§ WORK REQUEST:
Which lines below fall between the one containing "Search (588, 836)" and the one containing "Artigianato Pasella (182, 2053)"? Repeat them exactly, counting both of those lines, and add nothing else.

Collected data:
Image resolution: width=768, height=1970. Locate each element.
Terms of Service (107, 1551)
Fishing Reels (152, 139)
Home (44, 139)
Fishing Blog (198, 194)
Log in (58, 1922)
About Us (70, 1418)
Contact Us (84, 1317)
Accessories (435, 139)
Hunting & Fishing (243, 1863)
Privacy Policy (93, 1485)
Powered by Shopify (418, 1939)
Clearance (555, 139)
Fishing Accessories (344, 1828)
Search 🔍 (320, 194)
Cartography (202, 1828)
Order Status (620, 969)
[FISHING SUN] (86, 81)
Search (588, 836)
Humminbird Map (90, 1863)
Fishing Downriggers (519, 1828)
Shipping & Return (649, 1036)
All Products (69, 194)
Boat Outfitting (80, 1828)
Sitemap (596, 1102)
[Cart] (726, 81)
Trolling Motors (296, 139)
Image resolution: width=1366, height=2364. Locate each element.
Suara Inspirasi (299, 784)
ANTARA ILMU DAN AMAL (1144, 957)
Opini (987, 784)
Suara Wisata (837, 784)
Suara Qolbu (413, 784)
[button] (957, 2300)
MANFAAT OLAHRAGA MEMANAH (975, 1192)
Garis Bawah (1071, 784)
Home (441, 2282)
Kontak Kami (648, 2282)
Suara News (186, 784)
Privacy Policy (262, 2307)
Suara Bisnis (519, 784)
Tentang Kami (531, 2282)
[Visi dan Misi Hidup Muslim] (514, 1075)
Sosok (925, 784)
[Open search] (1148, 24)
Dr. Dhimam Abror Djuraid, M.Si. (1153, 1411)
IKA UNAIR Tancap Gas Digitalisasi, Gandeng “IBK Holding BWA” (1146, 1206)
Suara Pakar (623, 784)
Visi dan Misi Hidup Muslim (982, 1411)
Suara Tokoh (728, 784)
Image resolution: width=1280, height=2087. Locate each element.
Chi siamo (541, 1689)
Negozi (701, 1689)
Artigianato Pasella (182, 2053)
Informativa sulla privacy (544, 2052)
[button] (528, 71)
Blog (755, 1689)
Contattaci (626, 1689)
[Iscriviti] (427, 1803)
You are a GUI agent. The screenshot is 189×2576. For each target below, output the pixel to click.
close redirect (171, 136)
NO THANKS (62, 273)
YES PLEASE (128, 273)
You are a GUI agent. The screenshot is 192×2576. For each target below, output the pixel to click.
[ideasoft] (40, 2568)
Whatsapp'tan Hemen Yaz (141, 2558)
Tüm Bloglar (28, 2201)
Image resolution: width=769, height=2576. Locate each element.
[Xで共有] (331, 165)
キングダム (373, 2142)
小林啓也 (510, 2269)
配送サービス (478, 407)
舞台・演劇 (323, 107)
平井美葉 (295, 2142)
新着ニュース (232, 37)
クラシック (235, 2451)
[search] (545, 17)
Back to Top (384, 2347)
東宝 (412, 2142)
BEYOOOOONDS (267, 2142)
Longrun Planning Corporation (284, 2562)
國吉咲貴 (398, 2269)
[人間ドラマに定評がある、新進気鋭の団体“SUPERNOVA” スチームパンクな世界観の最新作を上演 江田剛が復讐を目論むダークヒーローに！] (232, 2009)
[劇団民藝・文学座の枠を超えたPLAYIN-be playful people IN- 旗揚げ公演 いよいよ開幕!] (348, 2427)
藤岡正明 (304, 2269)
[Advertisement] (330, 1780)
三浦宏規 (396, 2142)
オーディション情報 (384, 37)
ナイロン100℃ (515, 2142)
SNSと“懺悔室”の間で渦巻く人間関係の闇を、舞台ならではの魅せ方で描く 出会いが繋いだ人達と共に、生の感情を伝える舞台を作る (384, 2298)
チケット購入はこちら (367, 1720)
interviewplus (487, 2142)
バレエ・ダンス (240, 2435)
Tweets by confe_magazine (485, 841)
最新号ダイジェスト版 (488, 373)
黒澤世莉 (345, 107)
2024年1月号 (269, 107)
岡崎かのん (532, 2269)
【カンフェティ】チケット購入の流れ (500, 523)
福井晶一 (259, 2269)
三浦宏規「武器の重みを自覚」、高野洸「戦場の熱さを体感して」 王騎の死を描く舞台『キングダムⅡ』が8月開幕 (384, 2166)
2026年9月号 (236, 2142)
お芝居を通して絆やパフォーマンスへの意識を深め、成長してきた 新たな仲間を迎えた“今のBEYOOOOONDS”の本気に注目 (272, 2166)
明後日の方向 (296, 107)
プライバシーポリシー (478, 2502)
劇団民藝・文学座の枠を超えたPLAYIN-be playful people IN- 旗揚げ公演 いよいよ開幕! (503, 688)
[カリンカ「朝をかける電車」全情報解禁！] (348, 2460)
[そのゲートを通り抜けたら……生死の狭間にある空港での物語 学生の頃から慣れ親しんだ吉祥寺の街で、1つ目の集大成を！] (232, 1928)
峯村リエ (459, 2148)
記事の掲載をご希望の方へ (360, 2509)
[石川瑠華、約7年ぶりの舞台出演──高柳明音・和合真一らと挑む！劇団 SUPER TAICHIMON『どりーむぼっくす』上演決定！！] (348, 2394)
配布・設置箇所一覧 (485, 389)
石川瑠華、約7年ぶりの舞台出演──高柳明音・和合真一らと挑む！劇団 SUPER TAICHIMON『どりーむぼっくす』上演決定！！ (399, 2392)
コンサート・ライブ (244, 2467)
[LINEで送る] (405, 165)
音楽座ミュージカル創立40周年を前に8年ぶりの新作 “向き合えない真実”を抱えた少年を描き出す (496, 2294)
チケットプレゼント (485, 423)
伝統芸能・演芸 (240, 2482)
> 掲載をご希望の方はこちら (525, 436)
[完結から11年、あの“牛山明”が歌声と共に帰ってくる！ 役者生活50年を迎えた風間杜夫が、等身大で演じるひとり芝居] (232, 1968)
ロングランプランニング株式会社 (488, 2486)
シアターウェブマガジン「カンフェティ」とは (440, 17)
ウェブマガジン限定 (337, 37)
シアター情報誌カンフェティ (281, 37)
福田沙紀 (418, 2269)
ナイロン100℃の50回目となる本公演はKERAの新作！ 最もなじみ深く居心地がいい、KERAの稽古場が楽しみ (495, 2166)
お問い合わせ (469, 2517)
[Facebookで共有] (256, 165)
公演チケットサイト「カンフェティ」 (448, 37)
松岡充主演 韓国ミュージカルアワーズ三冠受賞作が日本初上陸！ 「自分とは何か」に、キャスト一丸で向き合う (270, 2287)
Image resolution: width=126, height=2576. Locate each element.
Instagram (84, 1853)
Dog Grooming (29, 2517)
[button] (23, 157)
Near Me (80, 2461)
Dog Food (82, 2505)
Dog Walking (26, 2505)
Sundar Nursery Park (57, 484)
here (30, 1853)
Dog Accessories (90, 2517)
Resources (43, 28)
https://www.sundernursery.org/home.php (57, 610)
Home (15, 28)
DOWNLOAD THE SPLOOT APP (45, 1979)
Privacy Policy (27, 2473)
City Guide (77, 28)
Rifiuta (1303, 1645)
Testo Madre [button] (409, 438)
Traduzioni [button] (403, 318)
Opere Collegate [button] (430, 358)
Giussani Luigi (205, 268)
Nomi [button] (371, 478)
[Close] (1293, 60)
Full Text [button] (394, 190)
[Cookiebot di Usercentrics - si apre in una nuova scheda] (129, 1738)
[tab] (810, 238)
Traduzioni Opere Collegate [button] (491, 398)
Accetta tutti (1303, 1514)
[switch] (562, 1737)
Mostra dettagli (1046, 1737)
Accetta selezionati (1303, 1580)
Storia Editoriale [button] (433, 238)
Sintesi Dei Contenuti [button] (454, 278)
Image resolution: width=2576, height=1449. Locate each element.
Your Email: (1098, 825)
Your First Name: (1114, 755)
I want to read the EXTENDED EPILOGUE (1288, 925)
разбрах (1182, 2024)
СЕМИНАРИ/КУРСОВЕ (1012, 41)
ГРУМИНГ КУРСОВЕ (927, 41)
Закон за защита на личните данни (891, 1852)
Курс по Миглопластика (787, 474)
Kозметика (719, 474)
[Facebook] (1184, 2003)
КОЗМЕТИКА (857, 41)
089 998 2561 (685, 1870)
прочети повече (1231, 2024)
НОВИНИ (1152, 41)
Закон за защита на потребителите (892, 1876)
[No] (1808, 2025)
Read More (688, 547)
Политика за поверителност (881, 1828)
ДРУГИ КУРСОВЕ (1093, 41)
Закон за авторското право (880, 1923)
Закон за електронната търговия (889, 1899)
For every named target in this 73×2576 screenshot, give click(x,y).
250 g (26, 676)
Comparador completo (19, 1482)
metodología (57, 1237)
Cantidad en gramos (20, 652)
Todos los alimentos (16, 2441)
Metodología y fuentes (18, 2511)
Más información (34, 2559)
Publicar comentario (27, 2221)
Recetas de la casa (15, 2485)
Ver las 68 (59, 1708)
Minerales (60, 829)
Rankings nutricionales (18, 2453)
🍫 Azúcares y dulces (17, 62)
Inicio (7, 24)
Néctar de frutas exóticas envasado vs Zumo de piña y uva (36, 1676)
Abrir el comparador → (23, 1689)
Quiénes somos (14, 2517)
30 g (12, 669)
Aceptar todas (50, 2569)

§ SOLVED EXERCISE:
Search (588, 836)
Humminbird Map (90, 1863)
Fishing Downriggers (519, 1828)
Shipping & Return (649, 1036)
All Products (69, 194)
Boat Outfitting (80, 1828)
Sitemap (596, 1102)
[Cart] (726, 81)
Trolling Motors (296, 139)
Image resolution: width=1366, height=2364. Locate each element.
Suara Inspirasi (299, 784)
ANTARA ILMU DAN AMAL (1144, 957)
Opini (987, 784)
Suara Wisata (837, 784)
Suara Qolbu (413, 784)
[button] (957, 2300)
MANFAAT OLAHRAGA MEMANAH (975, 1192)
Garis Bawah (1071, 784)
Home (441, 2282)
Kontak Kami (648, 2282)
Suara News (186, 784)
Privacy Policy (262, 2307)
Suara Bisnis (519, 784)
Tentang Kami (531, 2282)
[Visi dan Misi Hidup Muslim] (514, 1075)
Sosok (925, 784)
[Open search] (1148, 24)
Dr. Dhimam Abror Djuraid, M.Si. (1153, 1411)
IKA UNAIR Tancap Gas Digitalisasi, Gandeng “IBK Holding BWA” (1146, 1206)
Suara Pakar (623, 784)
Visi dan Misi Hidup Muslim (982, 1411)
Suara Tokoh (728, 784)
Image resolution: width=1280, height=2087. Locate each element.
Chi siamo (541, 1689)
Negozi (701, 1689)
Artigianato Pasella (182, 2053)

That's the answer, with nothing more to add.